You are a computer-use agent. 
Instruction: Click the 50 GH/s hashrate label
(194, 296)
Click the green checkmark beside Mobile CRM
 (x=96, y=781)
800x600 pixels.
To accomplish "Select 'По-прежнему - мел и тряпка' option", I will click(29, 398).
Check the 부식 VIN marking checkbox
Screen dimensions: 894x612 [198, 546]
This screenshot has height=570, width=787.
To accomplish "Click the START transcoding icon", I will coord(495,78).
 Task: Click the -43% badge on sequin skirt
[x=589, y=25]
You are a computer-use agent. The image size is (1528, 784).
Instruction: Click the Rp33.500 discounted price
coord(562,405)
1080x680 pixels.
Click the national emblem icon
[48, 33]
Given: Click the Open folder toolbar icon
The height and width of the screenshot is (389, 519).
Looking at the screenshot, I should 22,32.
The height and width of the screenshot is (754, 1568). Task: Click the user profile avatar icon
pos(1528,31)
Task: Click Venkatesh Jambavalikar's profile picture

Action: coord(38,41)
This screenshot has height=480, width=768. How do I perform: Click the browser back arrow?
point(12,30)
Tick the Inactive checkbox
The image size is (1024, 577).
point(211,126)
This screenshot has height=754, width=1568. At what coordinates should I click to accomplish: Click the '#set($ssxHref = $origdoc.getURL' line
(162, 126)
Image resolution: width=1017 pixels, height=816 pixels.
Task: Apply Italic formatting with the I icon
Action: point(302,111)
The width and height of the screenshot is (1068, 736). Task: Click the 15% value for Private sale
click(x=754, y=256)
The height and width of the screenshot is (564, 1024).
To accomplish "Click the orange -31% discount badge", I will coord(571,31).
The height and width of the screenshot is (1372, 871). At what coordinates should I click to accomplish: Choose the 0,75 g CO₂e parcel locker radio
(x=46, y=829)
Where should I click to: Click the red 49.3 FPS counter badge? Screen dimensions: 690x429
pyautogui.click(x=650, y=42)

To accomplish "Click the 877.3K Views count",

○ ○ ○ ○ ○

Work instructions -> An exact copy of the lines from the one with "Where should I" through the last line of the listing is the whole answer.

Response box ->
Where should I click to: Click the red 49.3 FPS counter badge? Screen dimensions: 690x429
pyautogui.click(x=650, y=42)

To accomplish "Click the 877.3K Views count",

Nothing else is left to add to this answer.